JUNAEDI: Ia Berangkat di Musim Senjakala Koran

Memburu Tabloid BOLA di pekan terakhir di seantero Kota Jogja mengantarkan saya kembali ke kios koran di Jl. Gading, Patehan Wetan, Alun-Alun Kidul Keraton,Yogyakarta.

“Eh, lama enggak ke sini. Pak Jun sudah enggak ada,” ujar Bu Sumiyati dengan senyum tercekat.
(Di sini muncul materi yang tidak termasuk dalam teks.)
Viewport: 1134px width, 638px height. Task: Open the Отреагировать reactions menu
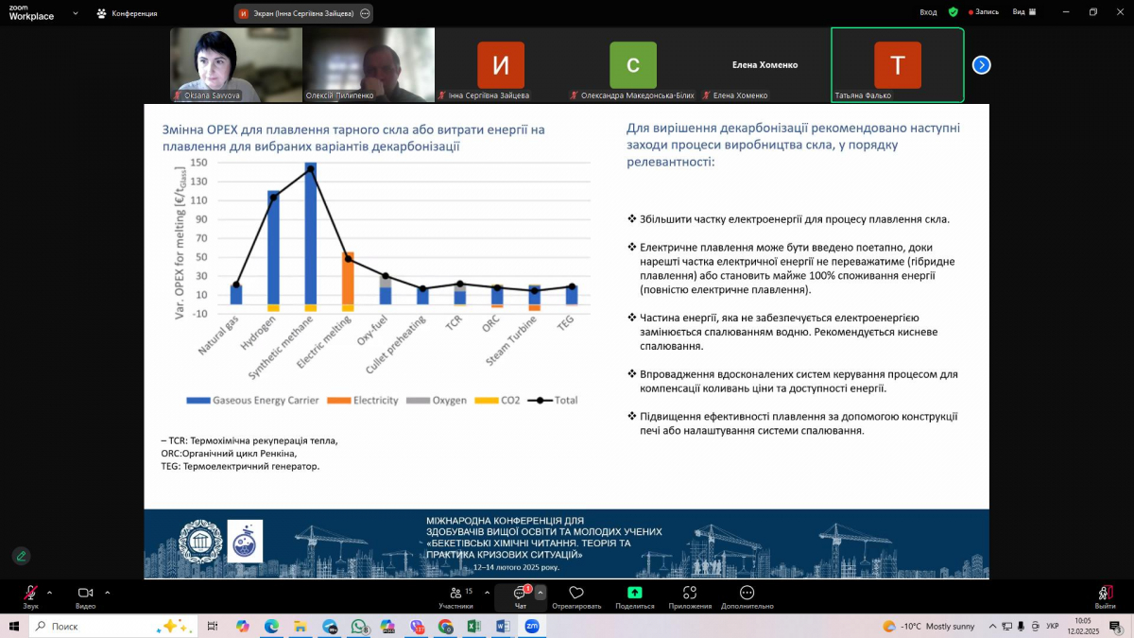pyautogui.click(x=576, y=595)
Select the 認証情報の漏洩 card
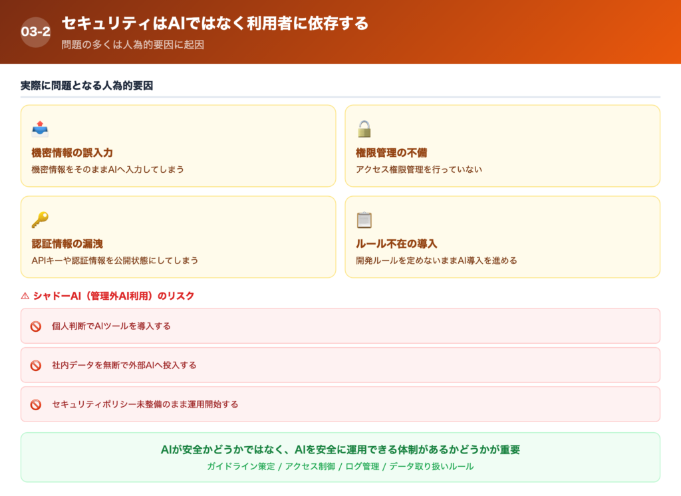This screenshot has width=681, height=496. click(x=180, y=237)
Lama saya terdiam, tapi sesungguhnya tak kaget. Sebab, sejak tiga tahun silam saat saya menuliskan kiprah Pak Jun di belantika loper koran Yogya, sesungguhnya ia sudah sangat kelelahan.
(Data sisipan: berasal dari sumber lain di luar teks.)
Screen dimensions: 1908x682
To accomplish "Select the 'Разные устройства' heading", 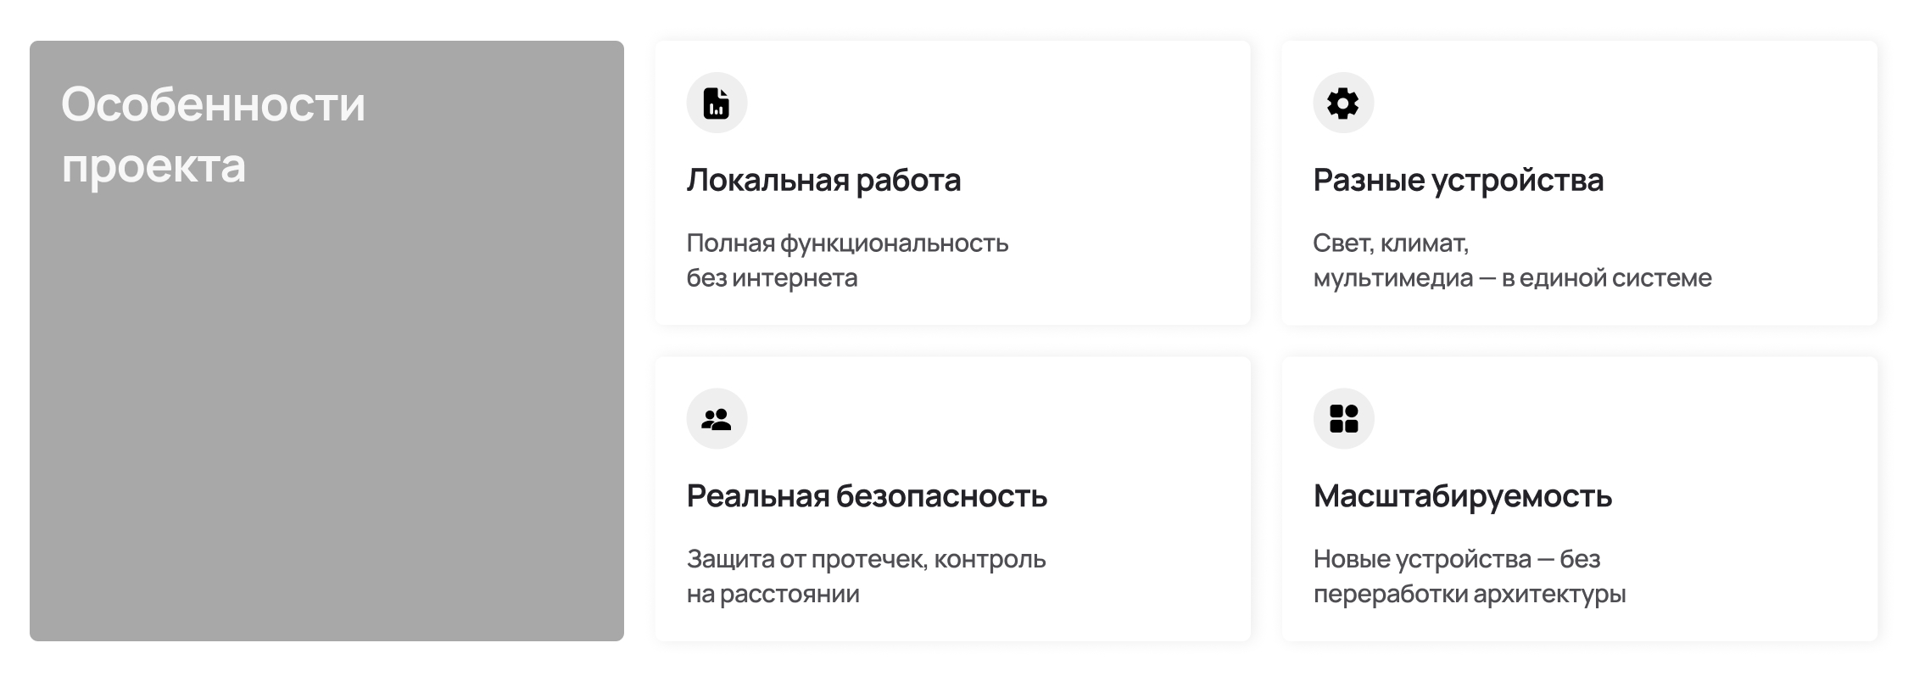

“Tanggal 14 September 2018, jam 10 pagi di RSUD Wirosaban,” lanjut Bu Sum.

Saya ingat, hari ketika Pak Jun berpulang, saya dalam perjalanan ke Donggala bersama keluarga.

Ya, ya, Pak Jun berangkat saat koran-koran cetak berguguran satu demi satu. Memburu BOLA yang juga menuju titik bekunya, saya bertemu kabar terakhir Pak Jun sang loper koran yang setia.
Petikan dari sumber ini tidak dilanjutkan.